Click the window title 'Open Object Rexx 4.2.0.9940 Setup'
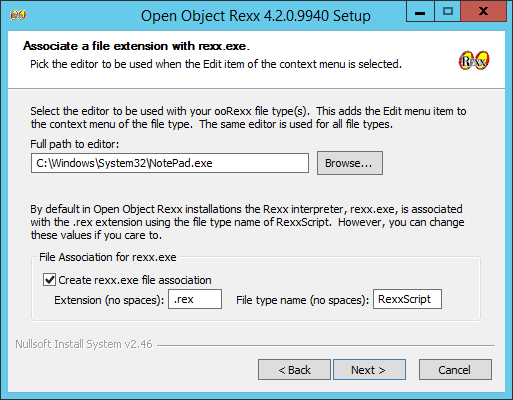 pyautogui.click(x=256, y=16)
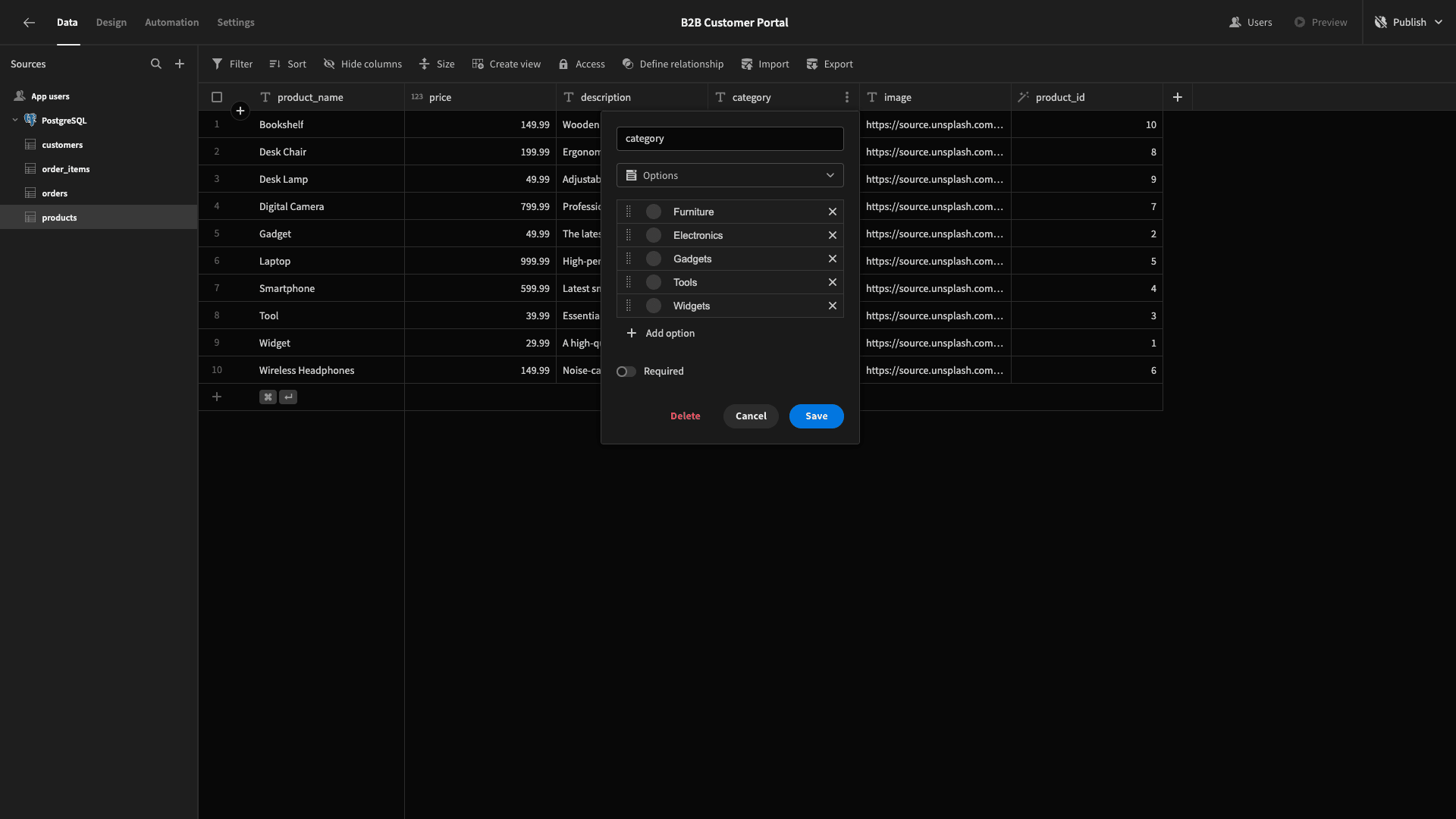This screenshot has width=1456, height=819.
Task: Check the select-all rows checkbox
Action: 217,97
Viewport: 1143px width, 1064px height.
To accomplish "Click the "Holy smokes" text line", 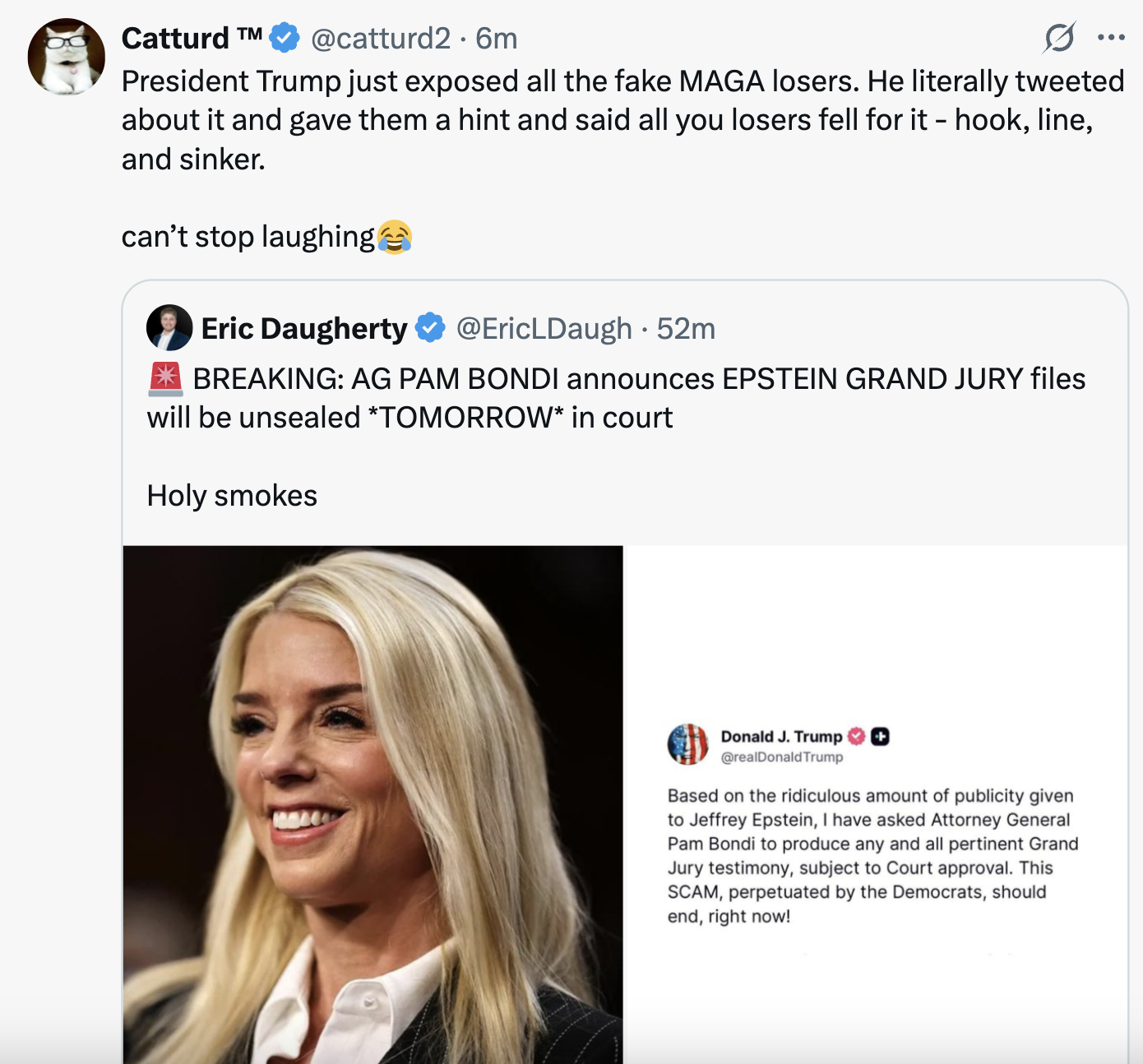I will [232, 496].
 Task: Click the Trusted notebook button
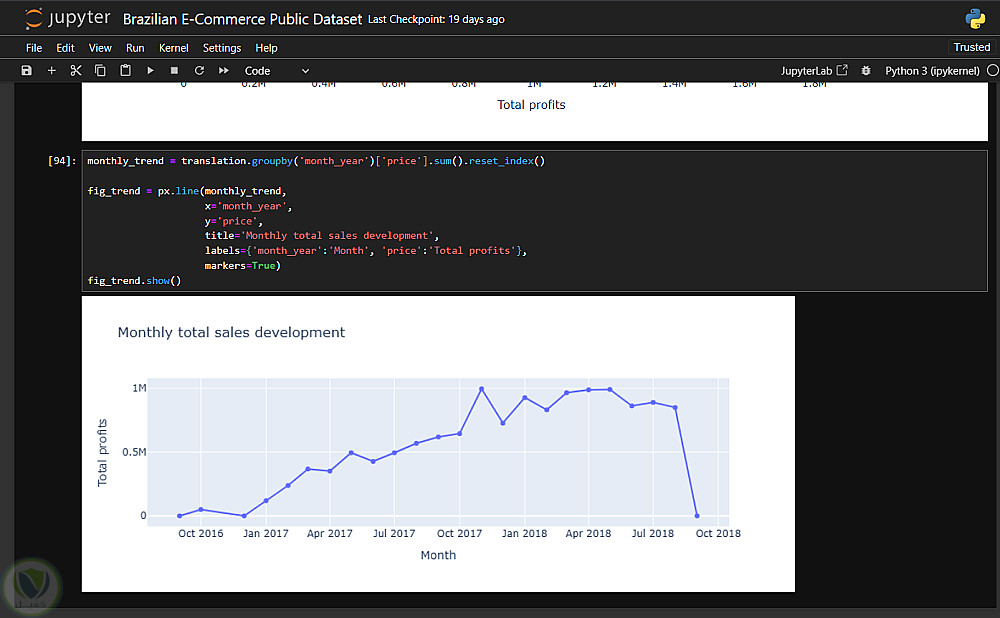click(x=971, y=47)
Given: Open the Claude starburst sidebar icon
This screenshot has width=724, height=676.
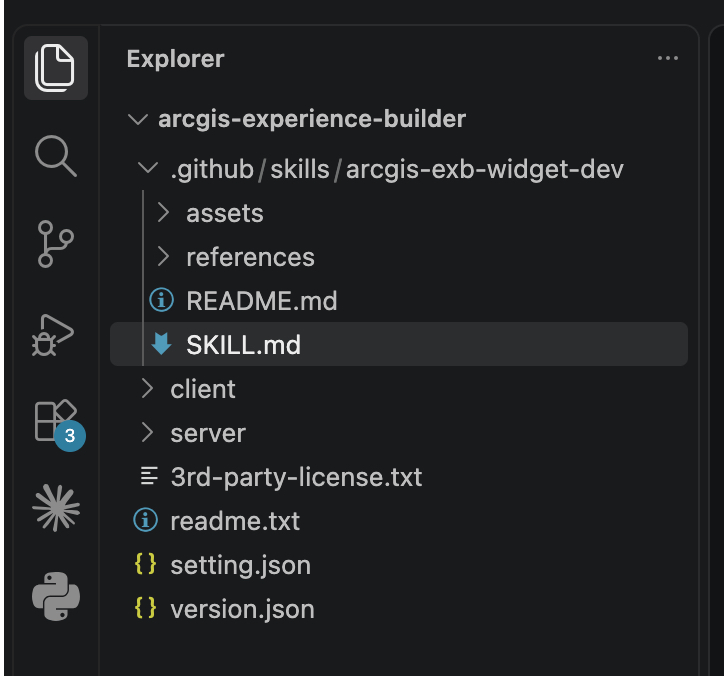Looking at the screenshot, I should 56,508.
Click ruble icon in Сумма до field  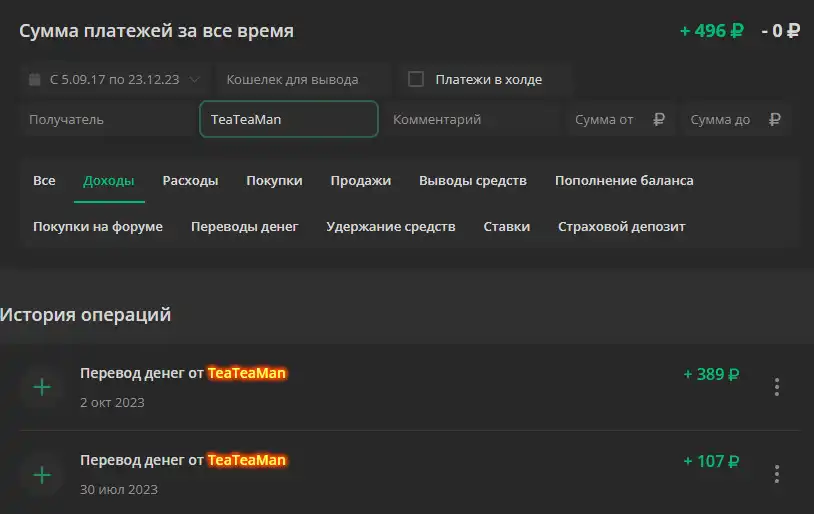775,119
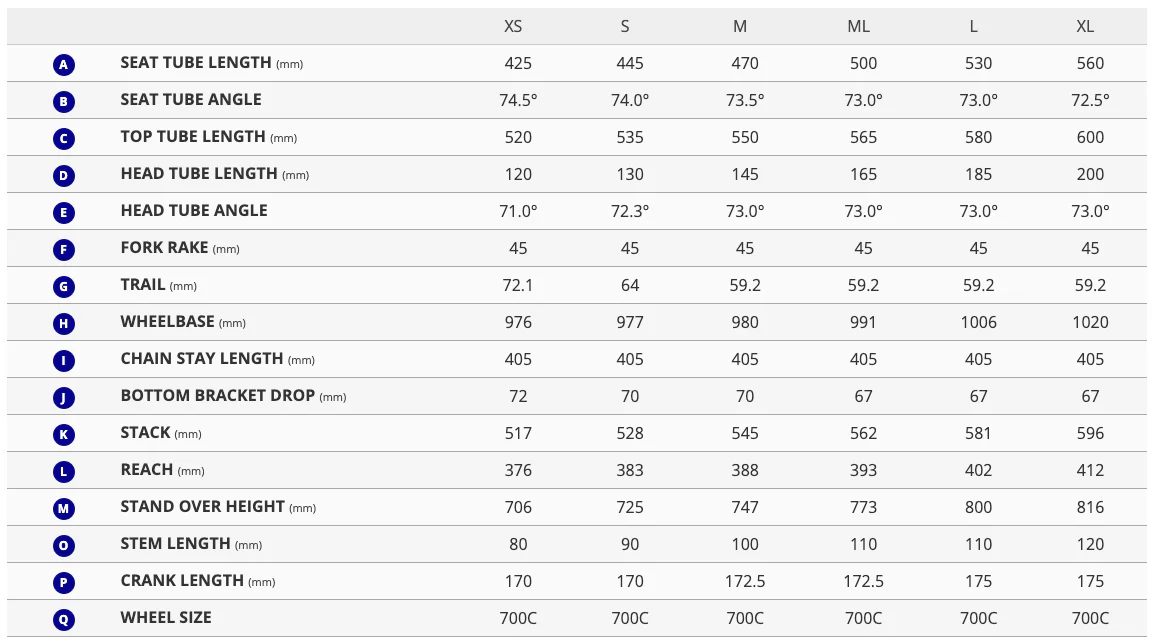The width and height of the screenshot is (1160, 643).
Task: Select the M stand over height icon
Action: (64, 508)
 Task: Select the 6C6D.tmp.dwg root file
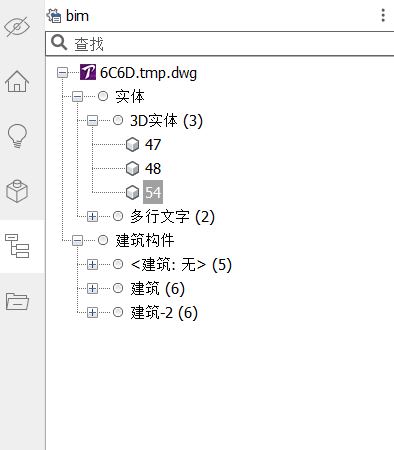[148, 73]
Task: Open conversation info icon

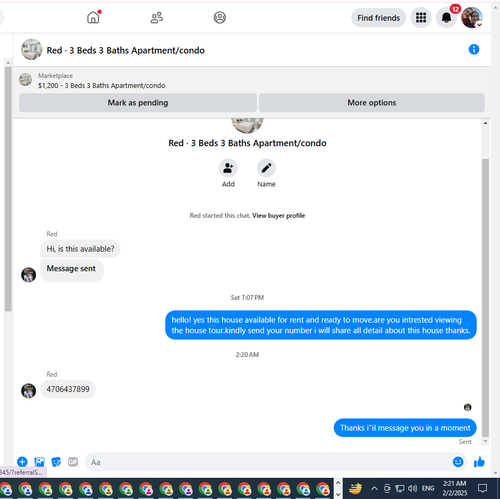Action: tap(474, 49)
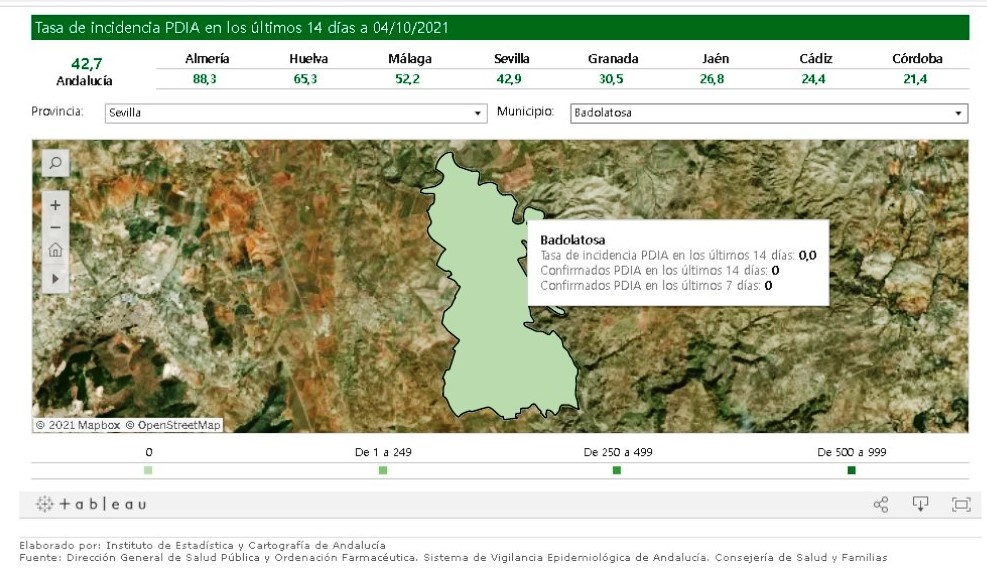This screenshot has width=987, height=579.
Task: Enter full screen mode in Tableau toolbar
Action: click(960, 505)
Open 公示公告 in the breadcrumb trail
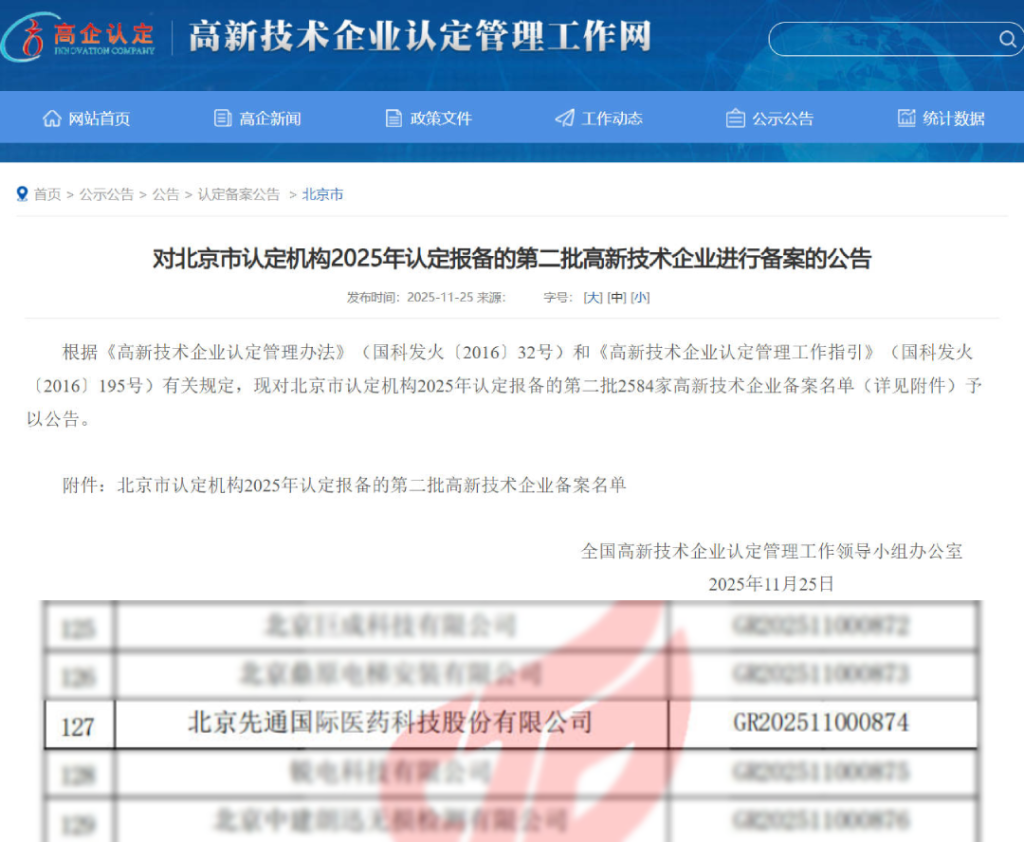Screen dimensions: 1024x842 (x=107, y=194)
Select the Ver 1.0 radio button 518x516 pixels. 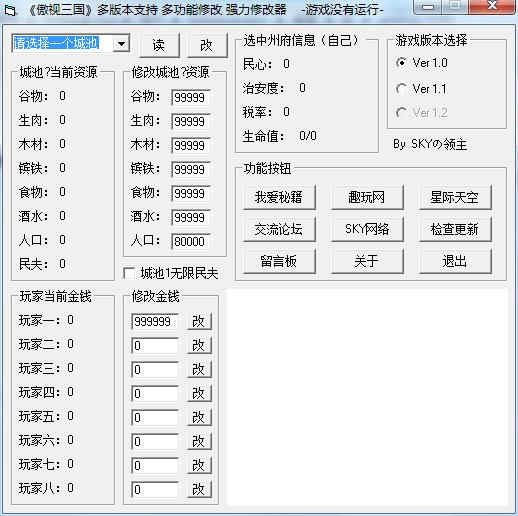tap(401, 63)
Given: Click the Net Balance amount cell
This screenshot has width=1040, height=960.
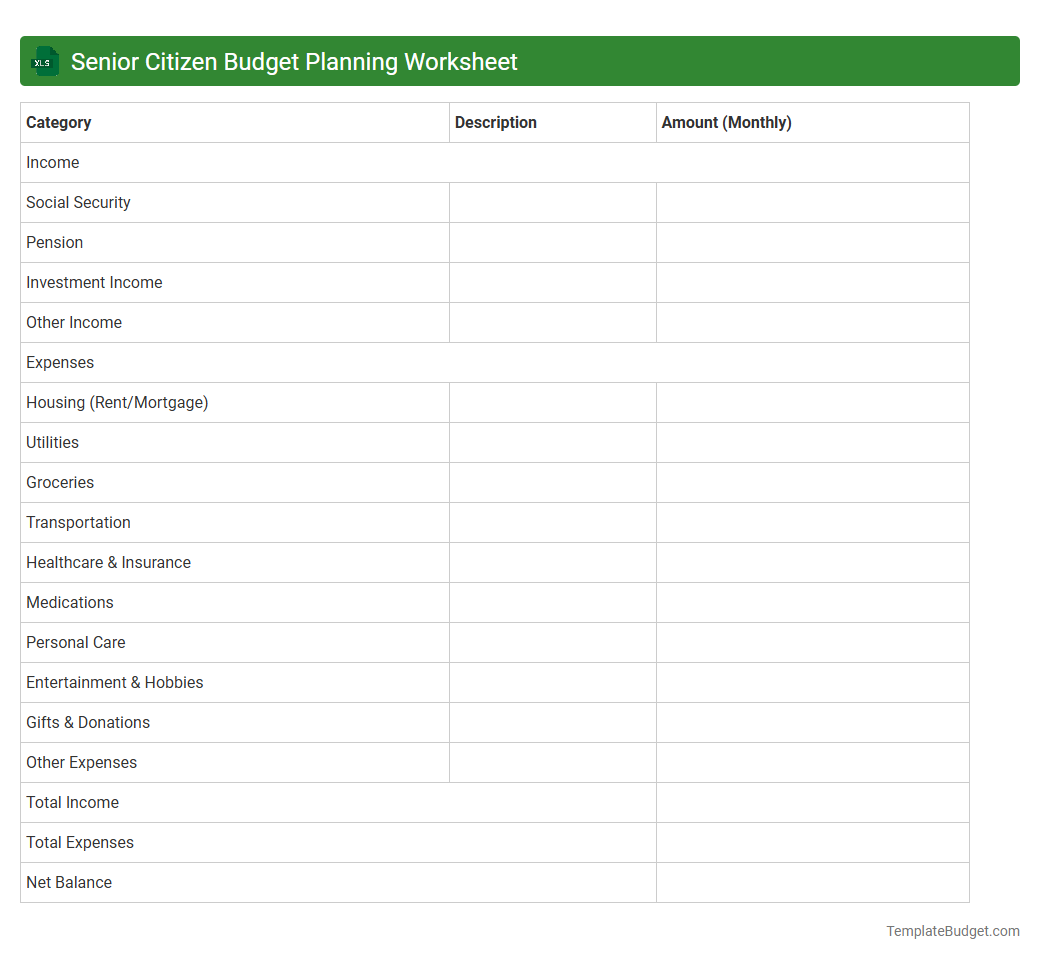Looking at the screenshot, I should (x=812, y=882).
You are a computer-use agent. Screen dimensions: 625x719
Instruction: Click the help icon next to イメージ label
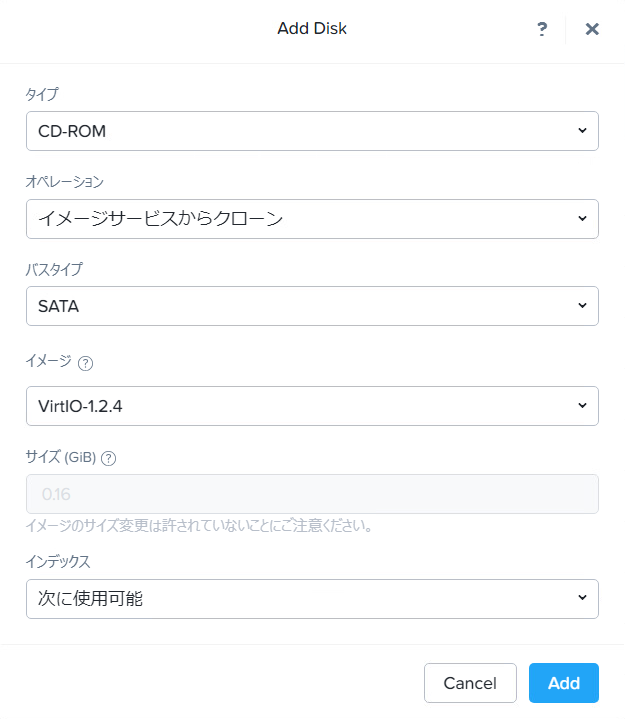pos(85,363)
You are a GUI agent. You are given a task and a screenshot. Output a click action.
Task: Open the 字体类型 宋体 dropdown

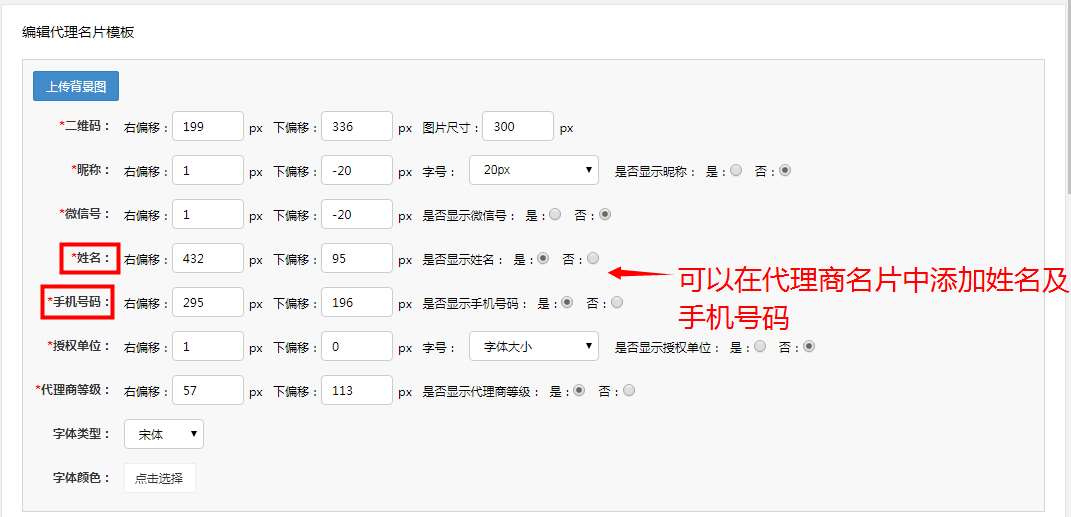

##########

• [Directions for this task]:
Write down every line of the data above that includes the string "agent".

• [Reply to the task]:
You are a computer-use agent. Screen dimensions: 625x719
You are a GUI agent. You are given a task and a screenshot. Output a click action.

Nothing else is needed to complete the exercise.